Rather than thinking of these steps as a strict sequence, one should think of them as parallel processes with shifting resource allocations.
Ultimately, the development process comes down to the experience and habits of the developer. If you have a lot of experience, your marginal cost of "getting it right" from the beginning is lower, because you already have the necessary domain expertise.
For example, if you're inexperienced, you might build a login system that simply stores plain text with a note to "hash passwords" later. You might then move through unsalted via manually salted hashing to finally arrive at something like bcrypt.

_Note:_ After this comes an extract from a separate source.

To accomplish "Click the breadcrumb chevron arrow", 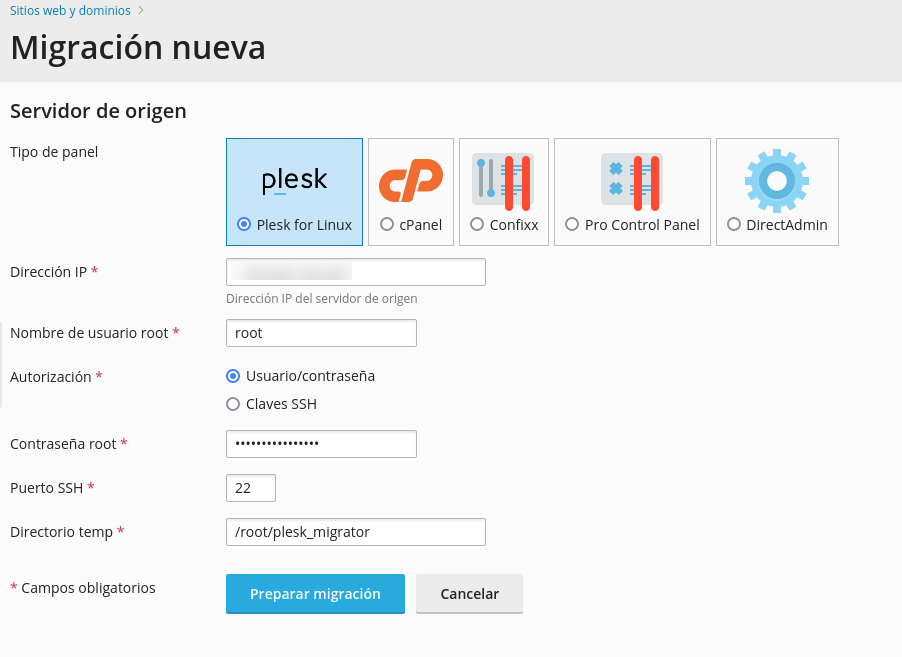I will [141, 10].
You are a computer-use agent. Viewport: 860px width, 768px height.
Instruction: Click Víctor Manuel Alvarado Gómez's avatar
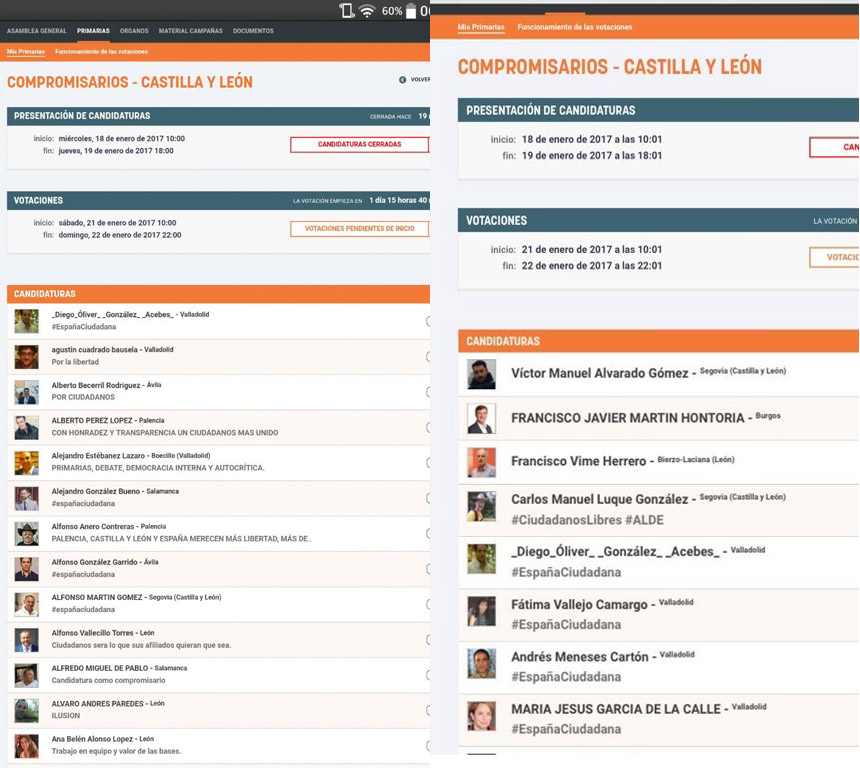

The vast, vast bulk of security holes are due to simple things that are easier to get right even in the prototype stage than to retrofit later. Concatenating strings into an SQL statement is harder than using a proper library for escaping. Properly escaping HTML isn't that hard if you know what you are doing and plan for it in advance, but is hell to go back and fix later. Buffer overflows are easy to avoid today by using secure libraries or languages in the first place but can be very difficult to fix in an audit phase. Even things like implementing a basic role/capability system are a lot, lot easier to implement from the beginning than to try to retrofit, and they are not hard. If you have some experience and know what you are doing frequently the right way has been made easier than the wrong way anyhow.
If you are still at an experience level where you still have to think about how to properly encode an SQL query value... well, charge forward I suppose, but I promise you, you will pay. There's no way around that.
Concerns with a similar pattern: Handling string encoding. You will come out ahead if you start out aware of how encoding works and how to handle it, rather than trying to retrofit it later. Internationalization: If you know what you are doing, it is not significantly harder to do at least basic internationalization first (a string table instead of typing a raw string, with a bit of work you can make it an emacs macro so it costs one whole extra keystroke per string), and retrofitting it is extremely hard. If you encounter one particularly hard string, label it in a comment and bail if you're in a hurry, but you're still ahead for having thought about it and having everything else set up properly.
If you feel you should object to my point by saying "But those things are too hard!", you're missing my point. For someone with decent experience, they shouldn't be. I don't have to think too hard about any of these things even in my prototypes. (Except encoding, which is hard to think about because it's a hard problem, even for a prototype, unless you are blessed to be working in an environment that has a sane encoding story.)